According to the report from Office for National Statistics, the Consumer Prices Index (CPI) 12-month rate was 2.1% in July 2019, increasing from 2.0% in June 2019. Economists had expected a 1.9% increase
The Consumer Prices Index including owner occupiers’ housing costs (CPIH) 12-month inflation rate was 2.0% in July 2019, increasing from 1.9% in June 2019.
In July 2019, the largest upward contribution to the CPIH 12-month rate continues to come from housing and household services, with prices rising by 1.9% on the year. Housing and household services has provided the largest contribution for the last nine months.
Within this group (which contributed 0.58 percentage points to the overall rate), the largest contributions were from owner occupiers’ housing costs (a 0.20 percentage point contribution), electricity, gas and other fuels (a 0.18 percentage point contribution), and Council Tax and Rates (a 0.12 percentage point contribution).
There were also large upward contributions to the CPIH 12-month rate from recreation and culture, and restaurants and hotels, where prices rose in the year to July 2019 by 2.4% and 3.1%, respectively.

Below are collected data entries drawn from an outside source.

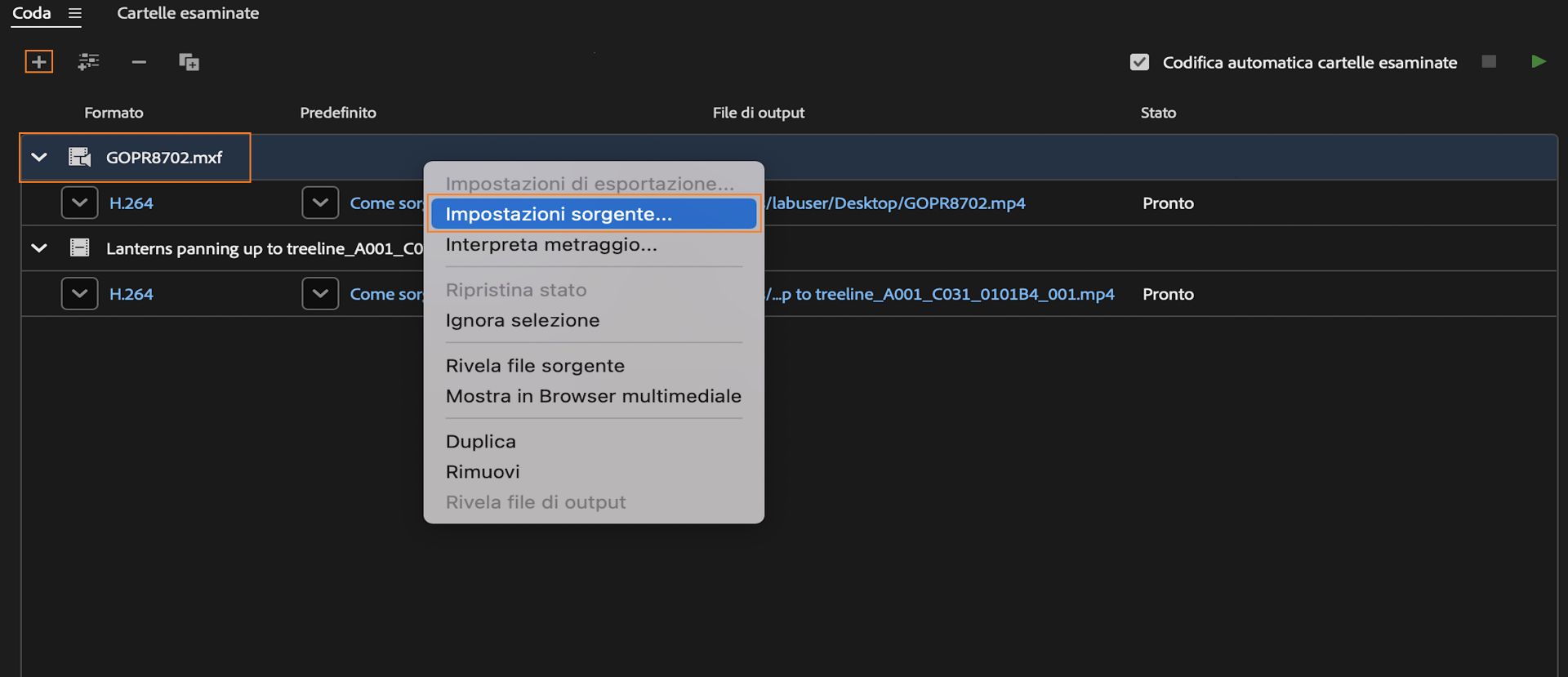This screenshot has height=677, width=1568.
Task: Click the GOPR8702.mxf source file icon
Action: pyautogui.click(x=79, y=158)
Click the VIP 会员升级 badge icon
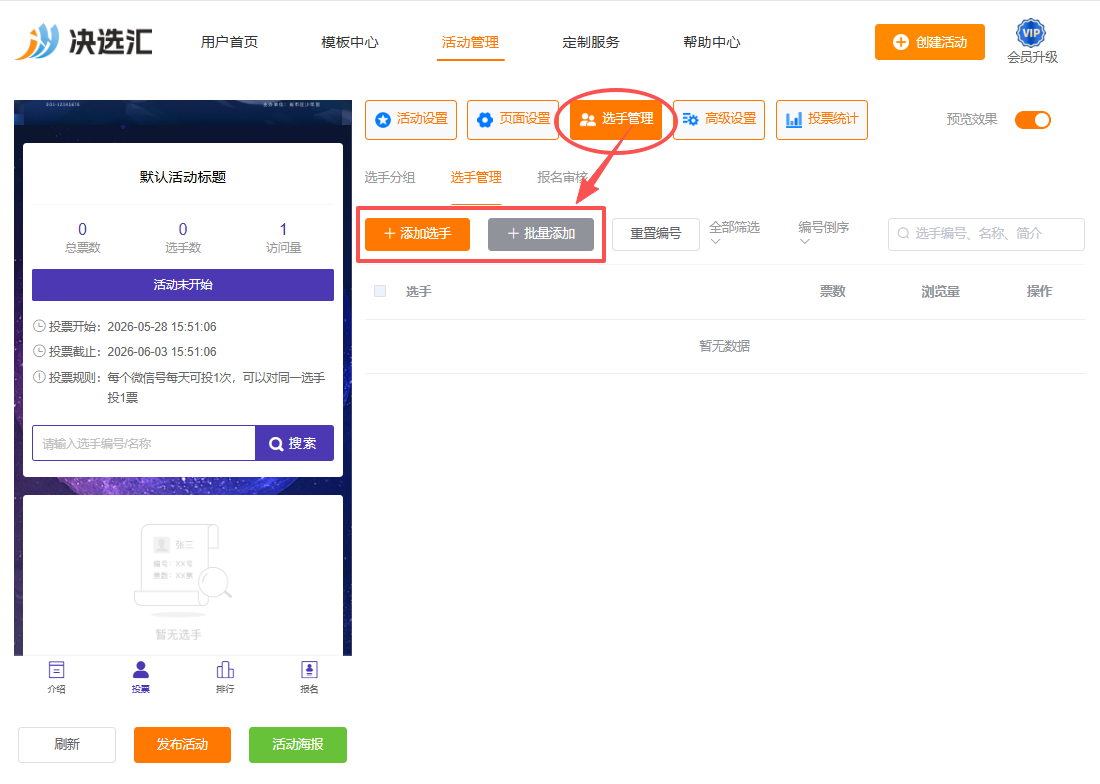 pos(1031,32)
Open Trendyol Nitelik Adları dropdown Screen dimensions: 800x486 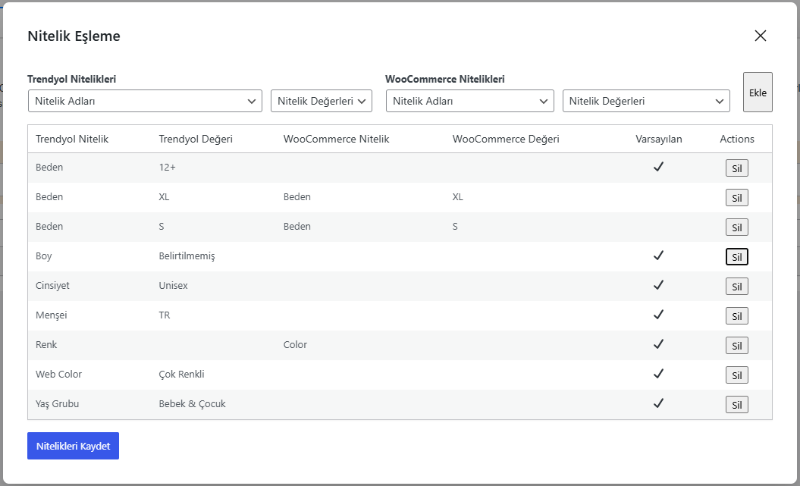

Clothing and footwear also produced an upward contribution to the CPIH 12-month rate, reflecting that prices fell between June and July 2019 by less than a year ago. Until July, the contribution from this category had been negative for the last 10 months. This means that for July 2019, all CPIH broad groups (also known as divisions) produced an upward contribution to the overall 12-month rate.